Please set down exactly the lines from the one containing "Screen dimensions: 1337x819" through the last line of the records below, both included, with no pictures.

- _Extracted information_:
============
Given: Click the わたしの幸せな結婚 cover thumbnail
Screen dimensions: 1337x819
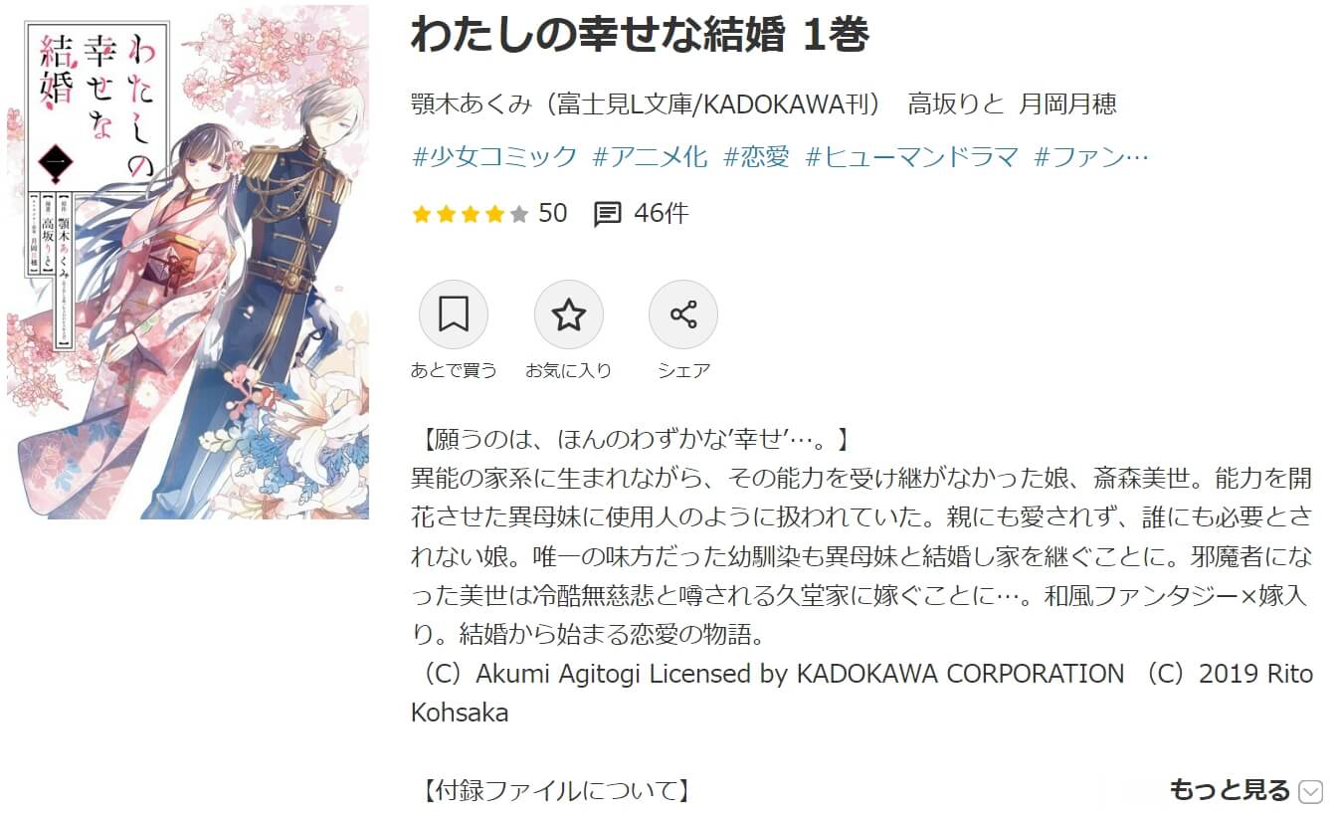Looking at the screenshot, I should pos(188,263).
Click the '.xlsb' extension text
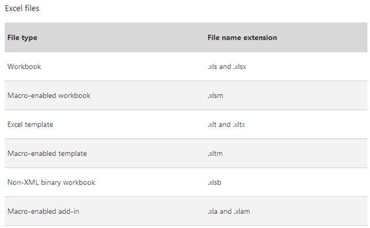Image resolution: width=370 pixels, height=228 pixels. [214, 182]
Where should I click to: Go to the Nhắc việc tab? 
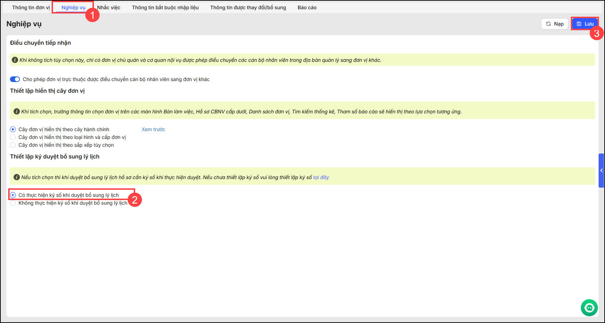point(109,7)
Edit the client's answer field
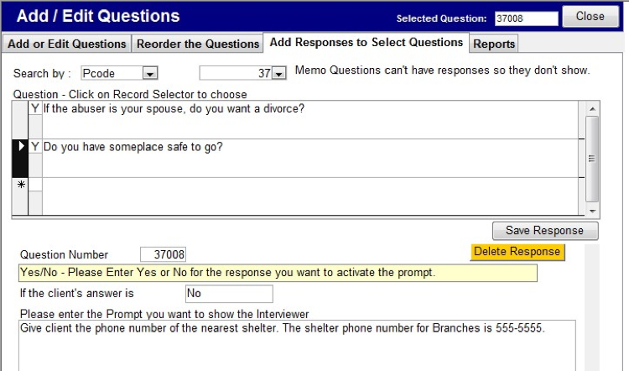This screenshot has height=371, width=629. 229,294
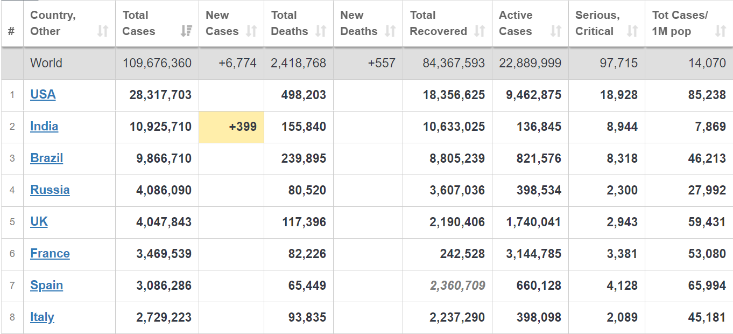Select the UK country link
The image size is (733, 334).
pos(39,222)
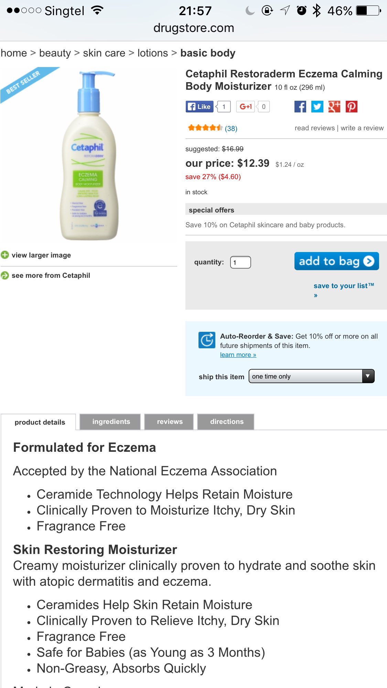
============
- _Response_:
Screen dimensions: 1337x819
Looking at the screenshot, I should pos(188,263).
Click the '.xlsb' extension text
Image resolution: width=370 pixels, height=228 pixels. [214, 182]
Where should I click to: Go to the Nhắc việc tab? 
point(109,7)
Edit the client's answer field
This screenshot has height=371, width=629. 229,294
Select the UK country link
The image size is (733, 334).
pos(39,222)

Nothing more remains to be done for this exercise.